The health crisis we are going through is forcing companies to reinvent themselves. In an increasingly uncertain business continuity environment, teleworking remains the best option. Boosted by the democratization of digital tools and framed by precise legal regulations, teleworking has been practiced by 39% of employees in private companies since the start of confinement in March 2020 (Malakoff Médéric study) compared to 3% in 2017 (DARES study – Ministry work).
The uncontrolled implementation of teleworking can significantly increase the risks for companies, especially in the face of the rise of cybercrime which seeks to profit from the crisis. COVID-19-themed phishing campaigns attest to this sad reality. Cybercriminals have thus taken advantage of the popularity of the Microsoft Teams collaborative tool to recover credentials. To trick their victims, they sent a very similar copy of an automatic notification from the official app. The victims then thought they were logging into their account to join a meeting, but they entered their credentials on a fraudulent page. Companies are not the only ones affected by this wave of cyber attacks since large institutions such as the World Health Organization (WHO) and several governments (French, Canadian, American) have been affected.
Along with the increase in cyber attacks that require organizations to strengthen the security of their assets, the practice of teleworking has led to a radical change within companies: the adoption of new communication tools, which we briefly mentioned with the Microsoft Teams example. The advent of collaborative platforms, such as Zoom, Slack or Microsoft Teams has enabled private and public entities to continue their activities, with a certain level of agility. Nevertheless, drifts have unfortunately been observed. The overuse of collaborative tools is not without consequences. For example, the free Framatalk application, used by many teachers for its ease of use, fell victim to its success and experienced service disruption due to overuse. These tools are also sometimes the carriers of security vulnerabilities, like the Zoom video conferencing tool. For example, white hats from the Morphisec research laboratory have revealed security flaws in this tool. These allow cybercriminals to voluntarily record videoconferencing sessions and gain access to user conversations.
The setting up of collaborative platforms that have not been assessed and validated by the IT department thus leads to overexposure to digital risks and in particular to those of Shadow IT. It is advisable for CIOs to ensure a controlled supervision of said tools such as the definition of the rules to be applied. The latter must be applicable to all businesses and not only to CIOs. Certain limits should also be set on what can be outsourced, taking into account the risks that this entails. On the other hand, it is the IT department and only it that has control over the configuration of the entire IS of the company.
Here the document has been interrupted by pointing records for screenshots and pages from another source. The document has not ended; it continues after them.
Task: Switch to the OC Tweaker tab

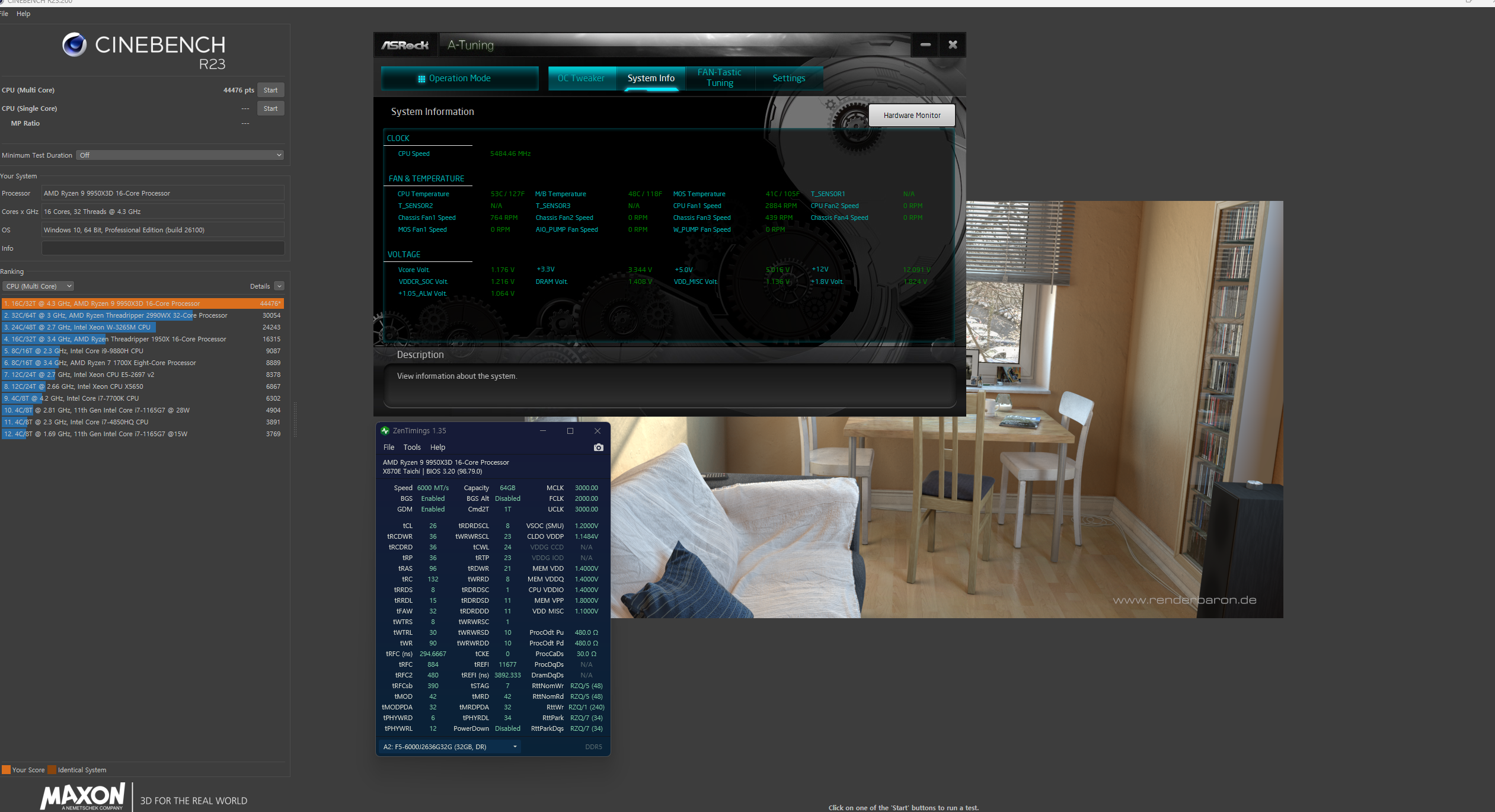Action: coord(580,78)
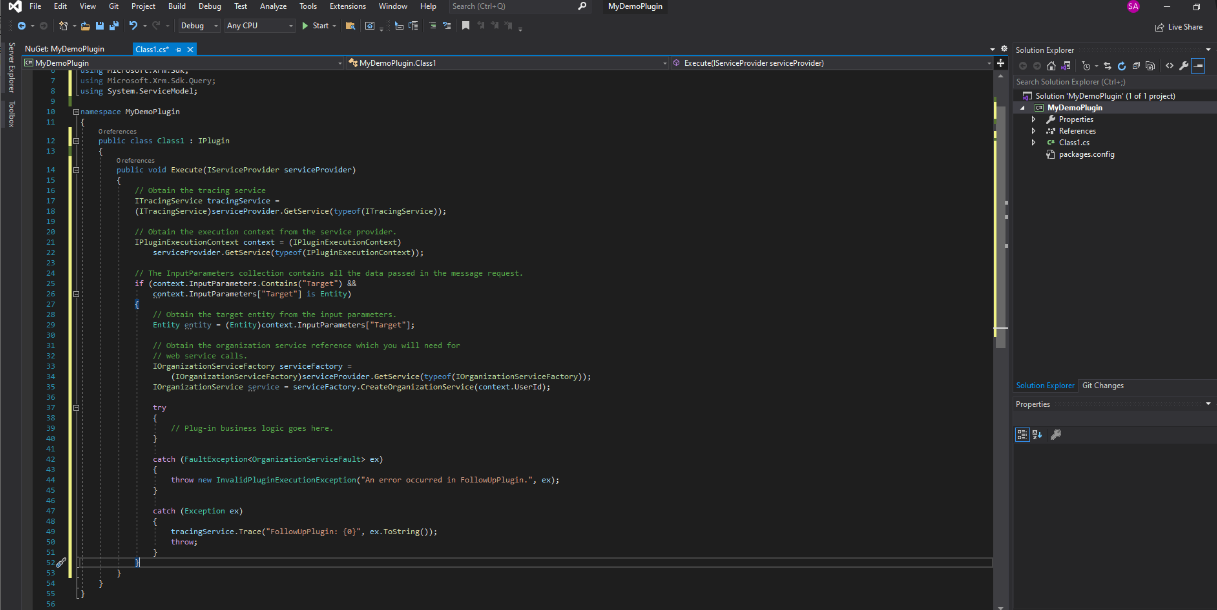Viewport: 1217px width, 610px height.
Task: Select the Undo icon
Action: click(x=131, y=27)

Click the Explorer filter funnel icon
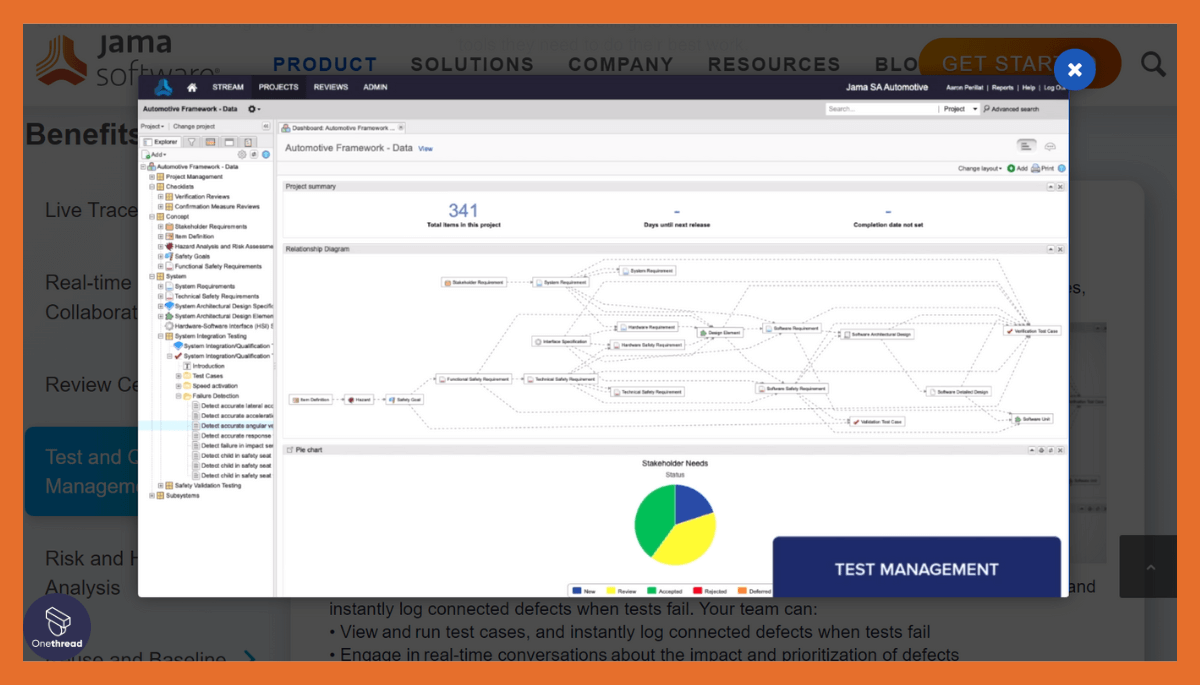190,142
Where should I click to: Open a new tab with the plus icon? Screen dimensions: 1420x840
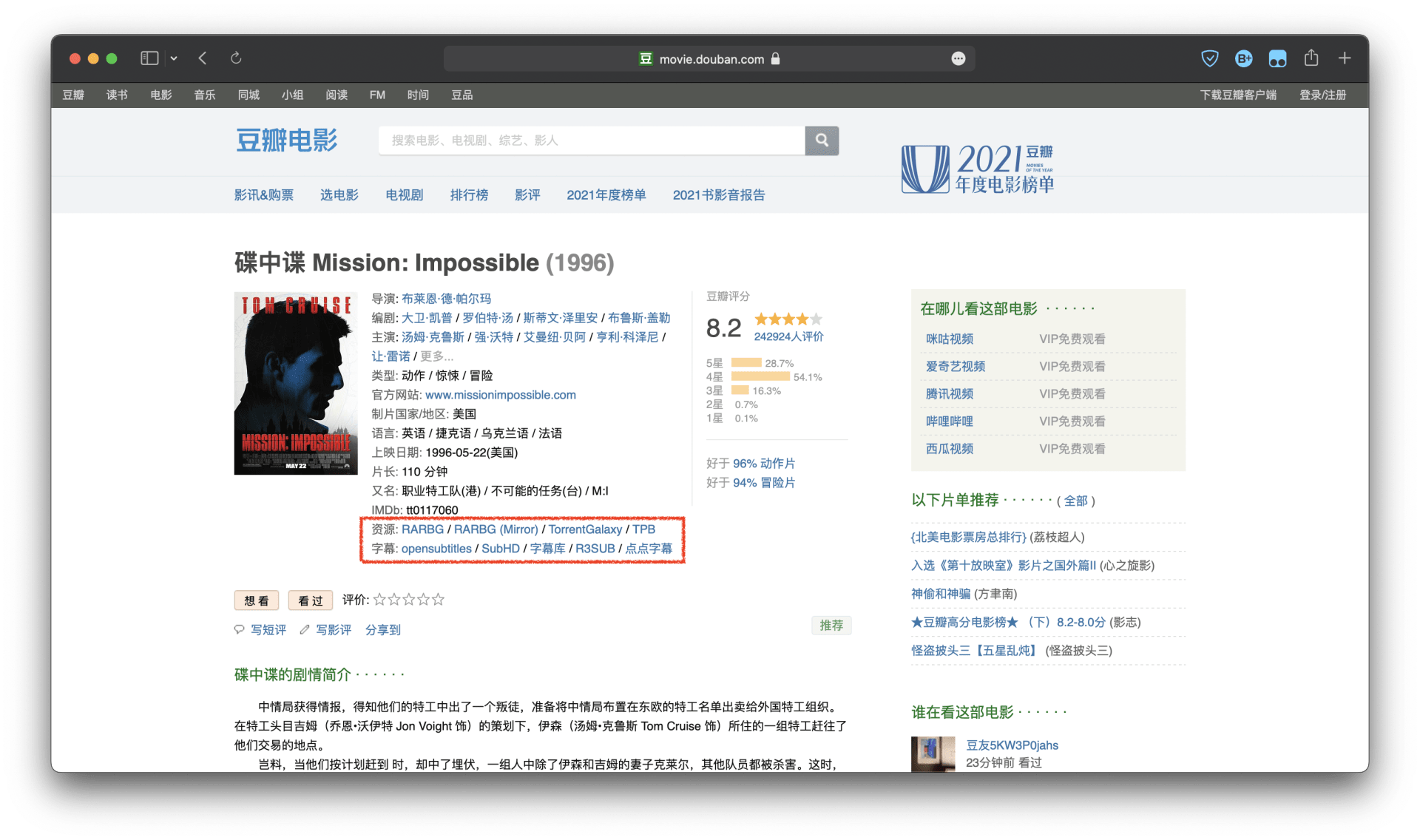coord(1344,58)
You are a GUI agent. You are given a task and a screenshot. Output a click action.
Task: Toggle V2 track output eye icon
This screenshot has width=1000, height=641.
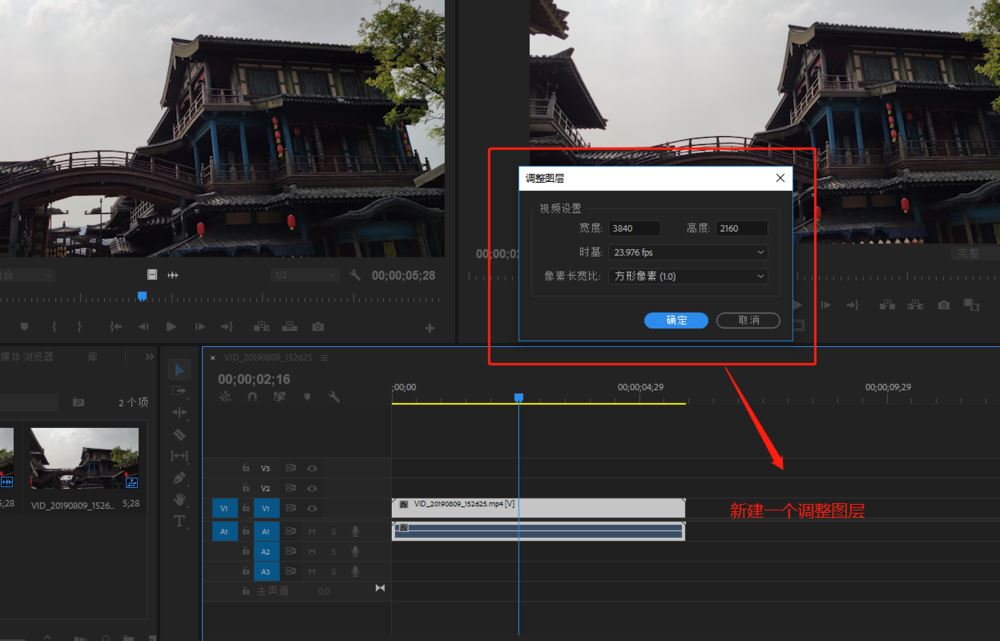click(310, 486)
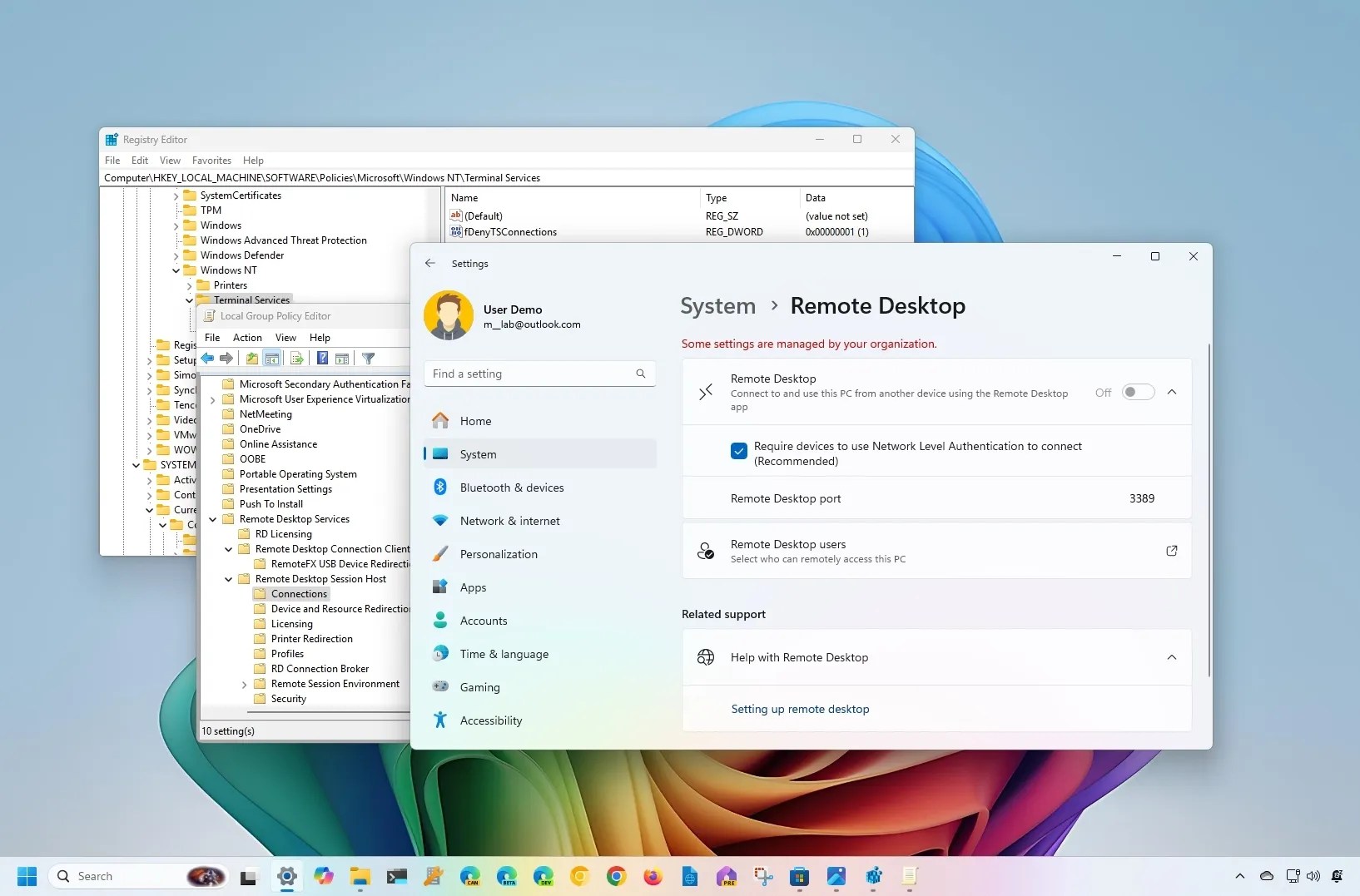Open help via the question mark toolbar icon
This screenshot has width=1360, height=896.
[x=324, y=358]

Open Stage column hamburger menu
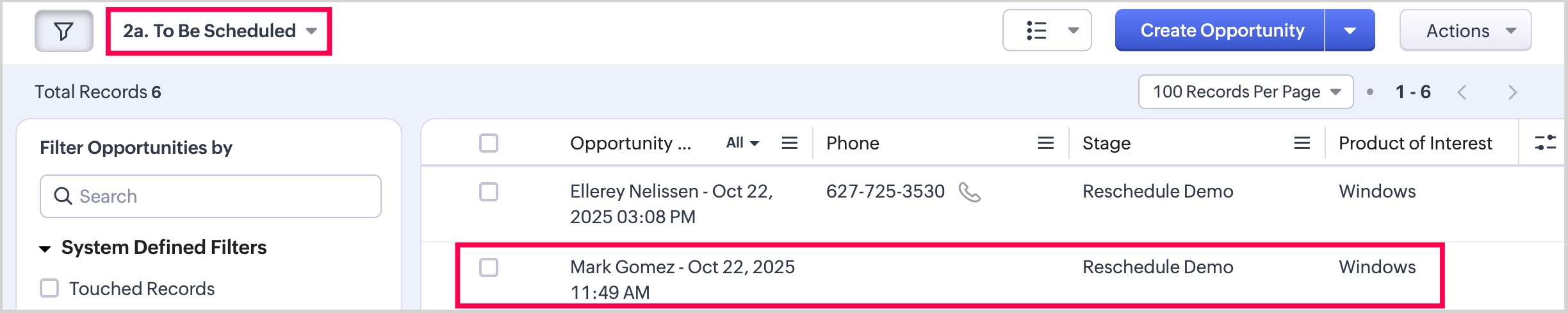click(x=1302, y=143)
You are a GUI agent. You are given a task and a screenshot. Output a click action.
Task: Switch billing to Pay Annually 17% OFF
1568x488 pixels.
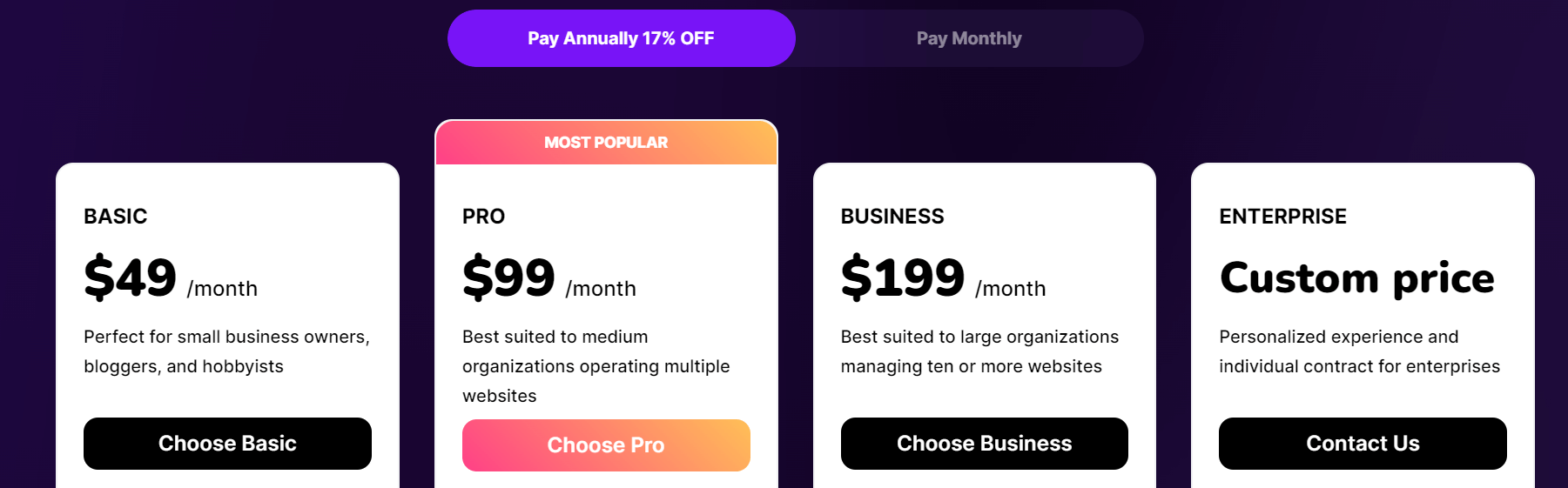pyautogui.click(x=621, y=38)
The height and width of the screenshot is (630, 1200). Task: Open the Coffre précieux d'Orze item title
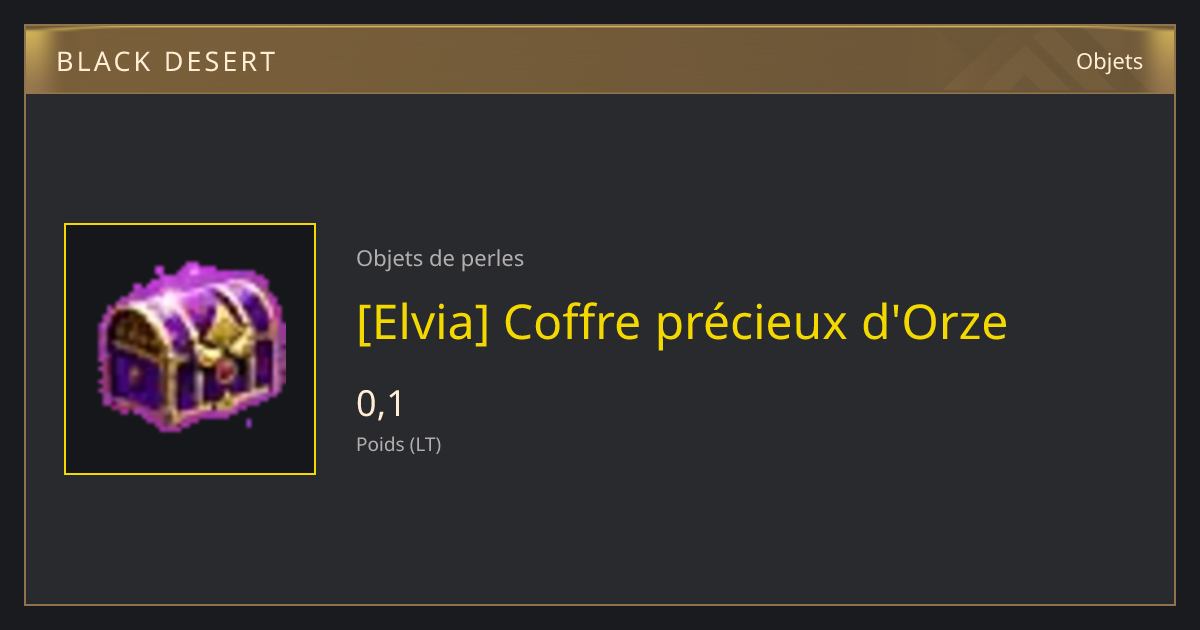point(755,323)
In addition, the implementation of a proven security policy would allow serene use of these collaborative platforms, a pledge of confidence for employees.
In the aim of raising awareness among companies and employees, it is essential to present an inventory of the security recommendations to be adopted within the framework of the practice of teleworking. Based on existing documentation, in particular hygiene guides published by ANSSI and CNIL, around ten measures appear to be priorities among all the recommendations established by public agencies:
Edition of a telework charter
Hardening of nomadic employee workstations Partitioning of systems Securing the Wi-Fi connection Setting up a VPN Regulated access to Cloud resources
Detection of computer incidents Raising employee awareness of cyber risks Communication of computer incidents to the competent authorities
These measures must be applied to ensure the continuity of professional activity and the security of the company’s assets.